> _取り組む課題_
A. 独立行政法人の記事によると、独立行政法人制度が導入されたのはいつか。
B. 独立行政法人の記事で「腕前が試される」とされている組織をすべて挙げよ。

> _ページ本文_
──────────────────────────────
■Online Journal NAGURICOM
沢栄の「さらばニッポン官僚社会」
第77章 業務の他律性と給与の自律性 ー 独立行政法人

(2004年10月28日)

  独立行政法人(独法)制度が2001年4月に導入されて以来、最初の山場に差しかかっている。政府は05年度末までに中期目標期間が終了する1期生の56法人のうち32法人について、計画を前倒ししてことし中に「組織形態と事務・事業の見直し」を行う、としたためだ。「初の徹底的な見直し」(総務省)とあって、独法の現場にピリリと緊張感が走る。
 見直し作業には、この9月から内閣の特殊法人等改革参与会議も有識者会議の形で関与する。行政改革の新手法として登場した独法だが、官は既に特殊法人以上の「蜜」を独法から吸い上げている実態は第75章などで紹介した。迷走する独法を果たしてまともな軌道に乗せられるか、― 監視・評価を担う府省と総務省の独法評価委と有識者会議の腕前が試される。

32法人を見直し

 この10月で独法の設立数は国立大学法人の89を除き、計108法人に上る。
──────────────────────────────
> _資料一覧_
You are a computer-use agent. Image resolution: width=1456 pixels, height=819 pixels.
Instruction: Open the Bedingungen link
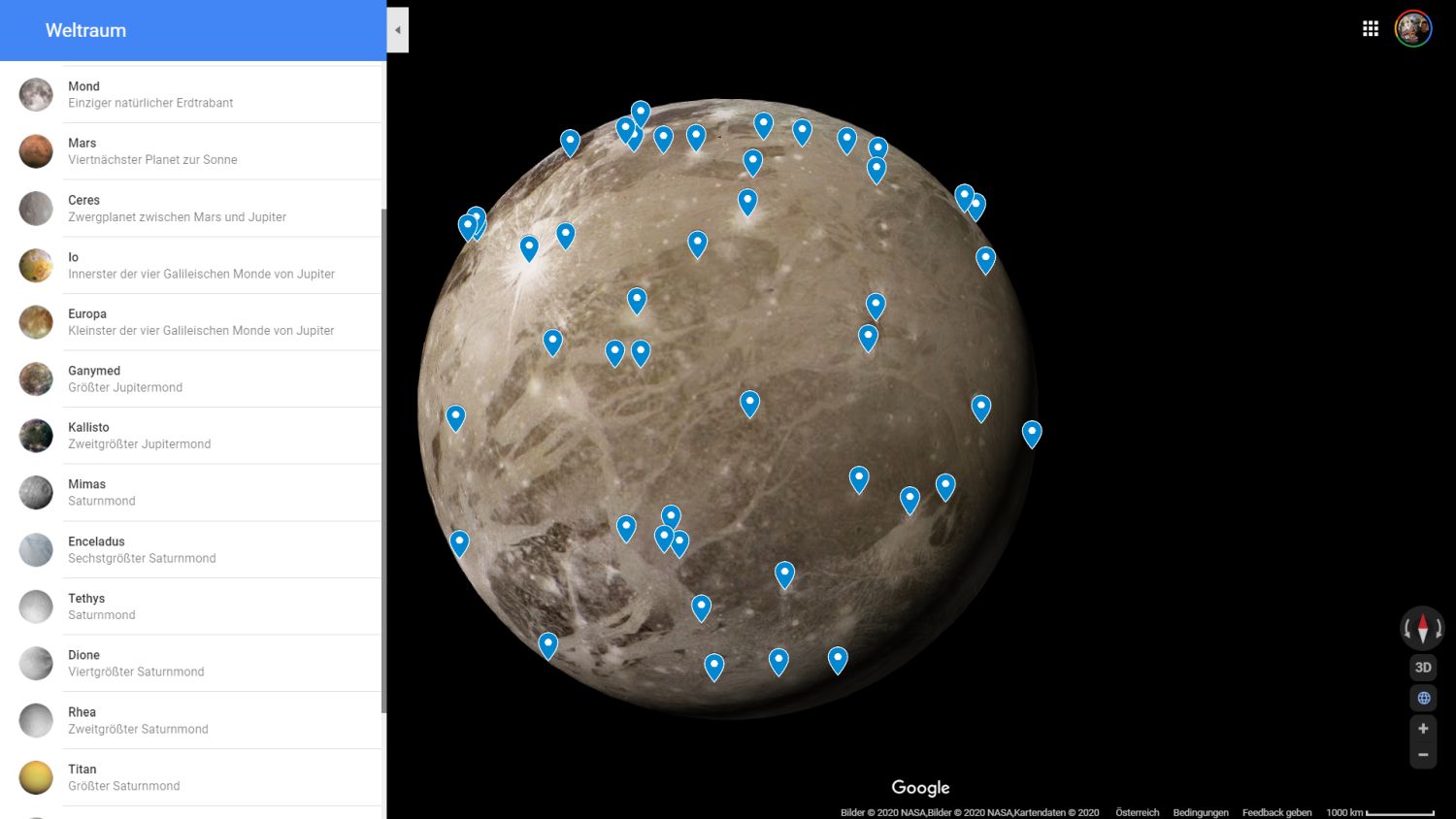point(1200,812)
──────────────────────────────
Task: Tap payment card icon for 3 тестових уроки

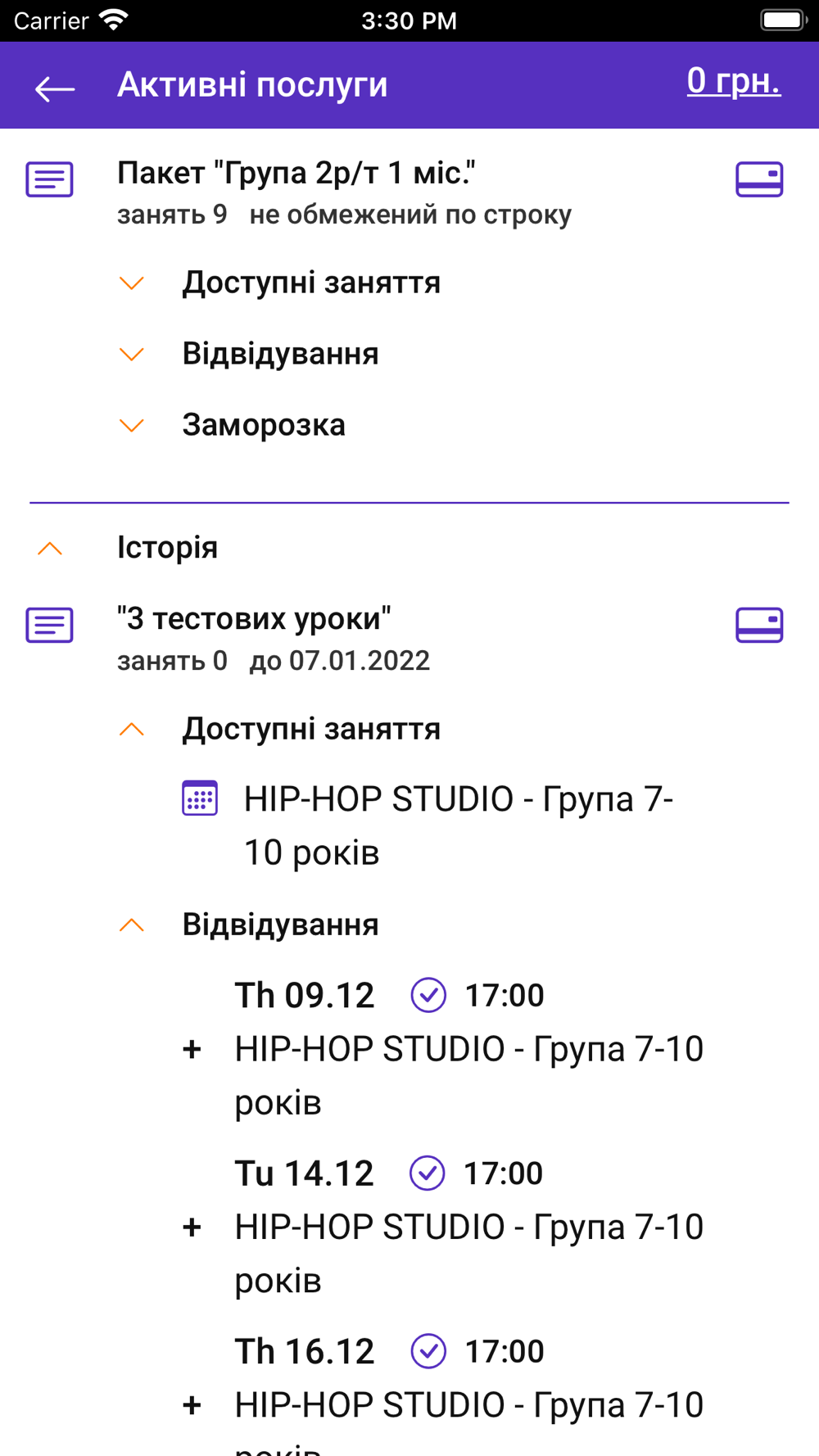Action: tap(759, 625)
──────────────────────────────
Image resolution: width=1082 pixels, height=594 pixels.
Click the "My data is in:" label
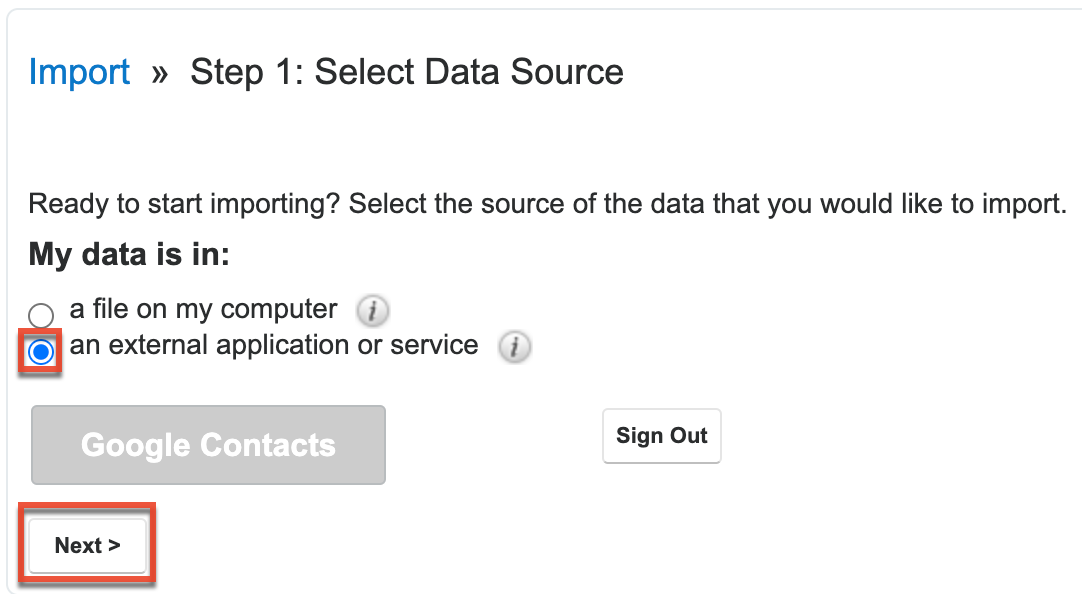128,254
──────────────────────────────
> _各課題の解答_
A. 2001年4月

B. 府省、総務省の独法評価委、有識者会議